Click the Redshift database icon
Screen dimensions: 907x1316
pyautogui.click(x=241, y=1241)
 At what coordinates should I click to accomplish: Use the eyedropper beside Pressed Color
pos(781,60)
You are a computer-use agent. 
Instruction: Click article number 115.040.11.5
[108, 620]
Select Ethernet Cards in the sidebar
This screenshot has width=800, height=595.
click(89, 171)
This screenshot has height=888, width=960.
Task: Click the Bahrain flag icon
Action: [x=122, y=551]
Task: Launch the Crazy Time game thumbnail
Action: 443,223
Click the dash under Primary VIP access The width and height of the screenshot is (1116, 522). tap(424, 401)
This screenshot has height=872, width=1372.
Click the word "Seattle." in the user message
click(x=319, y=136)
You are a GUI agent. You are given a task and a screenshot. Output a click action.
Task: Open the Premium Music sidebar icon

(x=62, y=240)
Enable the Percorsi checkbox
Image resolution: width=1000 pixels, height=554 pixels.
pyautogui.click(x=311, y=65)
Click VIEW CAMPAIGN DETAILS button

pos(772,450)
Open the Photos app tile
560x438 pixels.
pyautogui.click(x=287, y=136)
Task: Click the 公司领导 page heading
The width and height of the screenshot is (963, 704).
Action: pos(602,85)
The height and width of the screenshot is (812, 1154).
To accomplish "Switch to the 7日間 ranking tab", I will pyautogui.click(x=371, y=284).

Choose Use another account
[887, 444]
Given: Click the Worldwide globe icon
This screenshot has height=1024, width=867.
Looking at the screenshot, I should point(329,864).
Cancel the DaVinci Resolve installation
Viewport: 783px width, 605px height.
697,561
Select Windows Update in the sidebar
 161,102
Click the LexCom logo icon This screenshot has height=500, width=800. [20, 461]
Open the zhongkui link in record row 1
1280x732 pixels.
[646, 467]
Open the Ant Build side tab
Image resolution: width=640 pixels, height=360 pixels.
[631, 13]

========================================================================

▸ **WORK REQUEST**:
The answer should consist of the lines from the one with "This screenshot has height=1024, width=867." through the last line of the entries, duplicated exactly and nothing more.

▸ **SOLVED PROBLEM**:
This screenshot has height=1024, width=867.
Looking at the screenshot, I should point(329,864).
Cancel the DaVinci Resolve installation
Viewport: 783px width, 605px height.
697,561
Select Windows Update in the sidebar
 161,102
Click the LexCom logo icon This screenshot has height=500, width=800. [20, 461]
Open the zhongkui link in record row 1
1280x732 pixels.
[646, 467]
Open the Ant Build side tab
Image resolution: width=640 pixels, height=360 pixels.
[631, 13]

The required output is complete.